Outside of telling someone that you sell used cars, there aren’t many ways nowadays to shut down a conversation faster saying that you’re a financial advisor. Because, after years of being constantly bombarded by headline after headline about the plethora of misdeeds committed by so-called financial advisors, combined with so many personal experiences with high-pressure sales tactics of unscrupulous salespeople, the public’s trust levels are understandably low.
And while other professions have specific education and ethical requirements (e.g., doctors, lawyers, and accountants), sadly, there are no rules around whether or not someone can call themselves a financial advisor (or any derivation thereof). Which only makes it that much more challenging for “real” financial advisors, who not only have to differentiate themselves from all the other advisors that claim to offer comprehensive financial planning, but also have to separate themselves from literally every other person who wants to call themselves a financial/investment/wealth advisor/consultant/planner… whether or not those jobs have anything to do with the actual delivery of financial advice. Which, in turn, leads to the question: what should financial advisors call themselves… without having to start making excuses immediately afterward?
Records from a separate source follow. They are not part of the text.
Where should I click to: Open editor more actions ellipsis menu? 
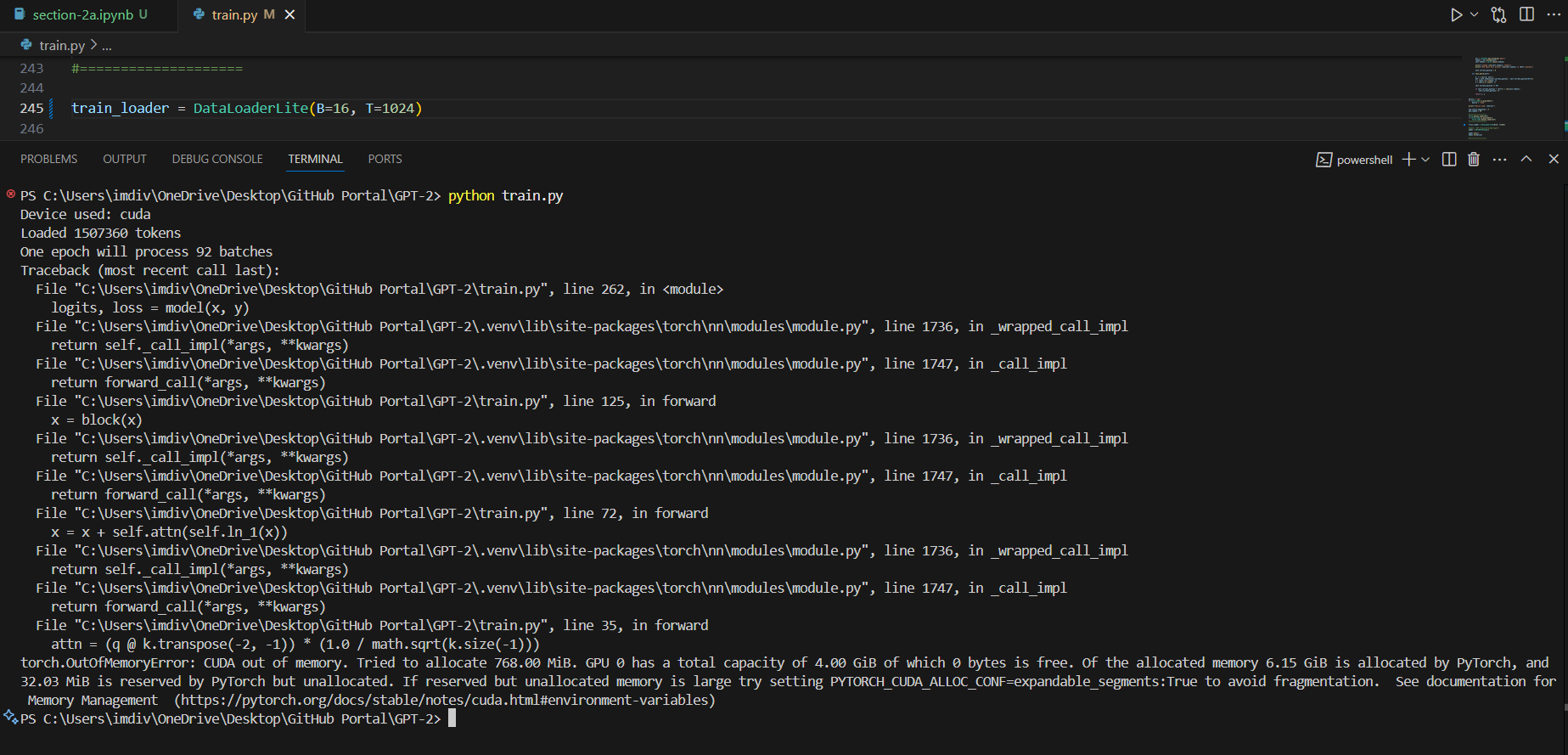click(1554, 14)
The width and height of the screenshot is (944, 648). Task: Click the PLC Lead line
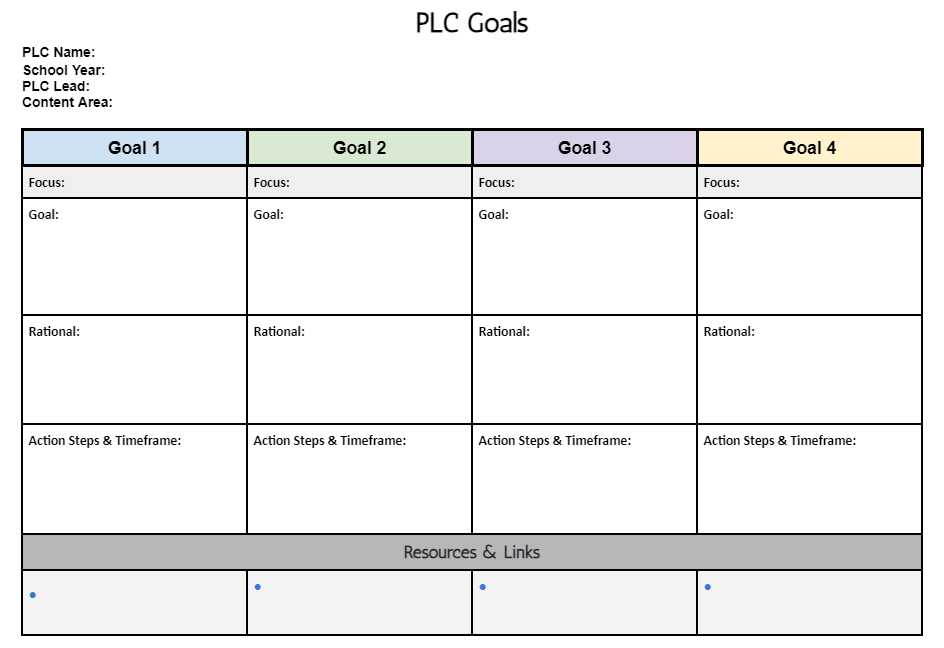click(x=56, y=86)
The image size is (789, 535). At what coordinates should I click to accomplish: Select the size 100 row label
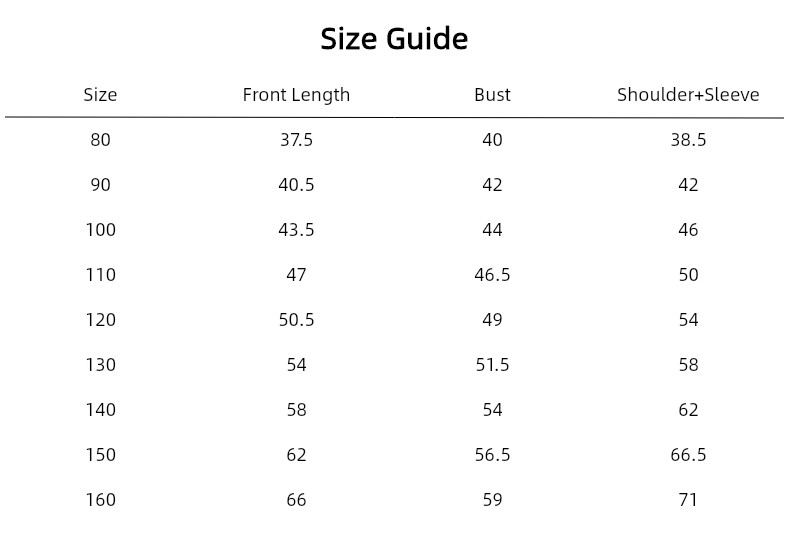pos(101,230)
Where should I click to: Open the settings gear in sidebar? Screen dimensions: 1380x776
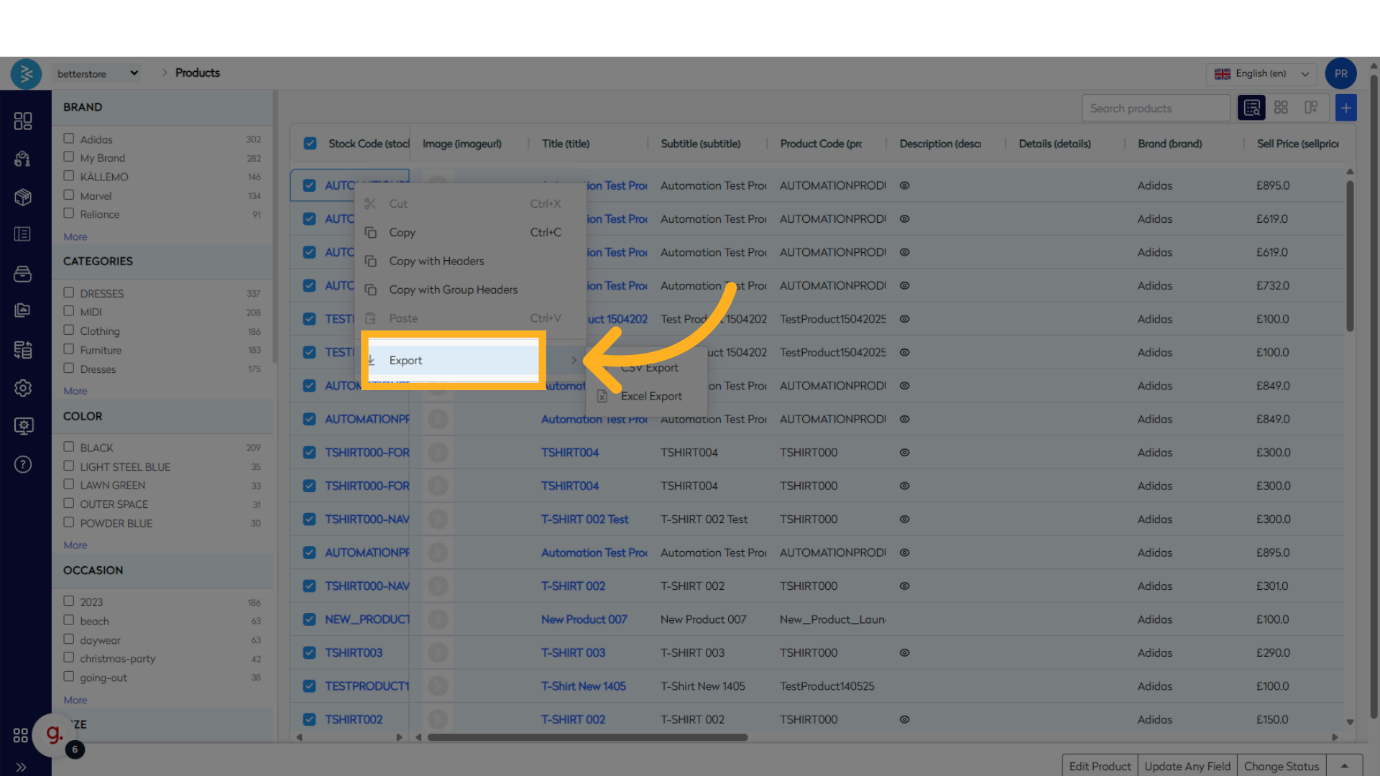point(22,388)
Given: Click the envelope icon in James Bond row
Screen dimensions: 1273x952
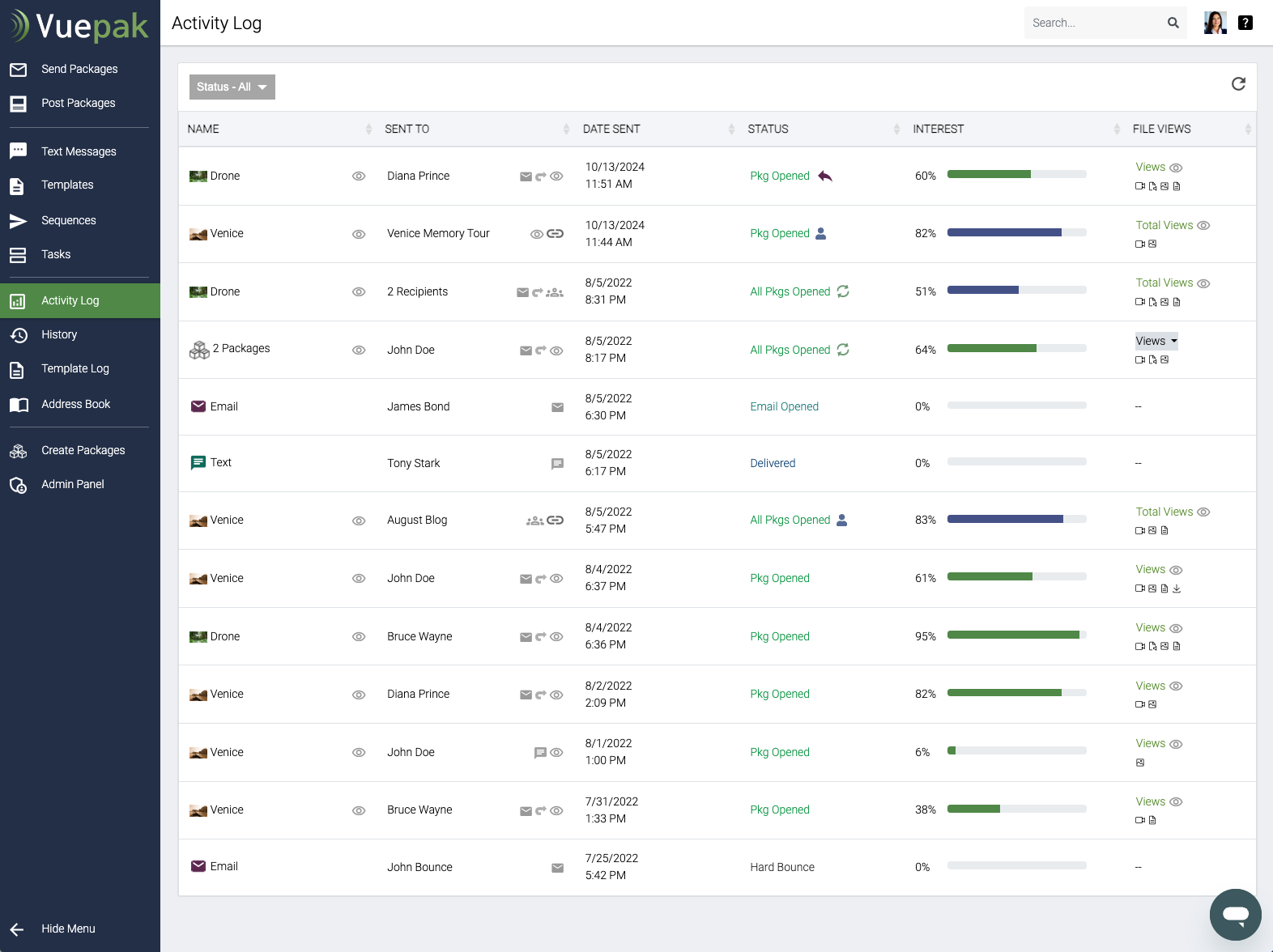Looking at the screenshot, I should (557, 407).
In our eleventh episode of “Kitces & Carl”, Michael Kitces and financial advisor communication expert Carl Richards sit down to discuss the roots of various industry titles, why you might want to break the mold and call yourself something completely different (or not), and why the choice ultimately boils down to whether or not what you call yourself resonates with your target clientele.
From a historical perspective, the title of financial advisor originated when the industry was still very product-focused, as a way to differentiate from ‘just’ salespeople with a more consultative approach, as comprehensive financial plans themselves were originally a vehicle through which advisors could recommend (and then sell) their products. As the industry evolved, however, titles such as “wealth manager”, “investment consultant”, and “financial planner” came into the mix, as more advisors and their firms sought out new titles to differentiate and stand out from the crowd, and to sound more “high end” as advisory firms themselves have moved further up-market.
Understandably, then, many professionals in the industry would prefer stricter regulation around who can and can not call themselves any number of titles that imply that they’re providing financial advice (until/unless they’re actually in the business of advice and not product sales). Except that efforts to do just that have simply fallen flat given the vast resources and lobbying might of an industry still dominated by companies that manufacture and distribute financial products.
In the absence of any successful title reform, some advisors have decided to go with whatever standard title that most closely describes what they actually do and own it the best they can. Meanwhile, in an effort to break the proverbial mold, some advisors, particularly those with well-defined niches, have taken it a step further and adopted more creative titles that help them connect with the target audience that they want to reach (think “financial architect” or “financial physician”).
Ultimately, the key point is to make sure that your title accurately reflects the services that you provide, doesn’t get you into any regulatory trouble, and resonates with your target market. Because, in the end, what matters most isn’t what you call yourself, it’s that you’re comfortable and confident when you say it… and if you can invite people into the conversation along the way, then all the better!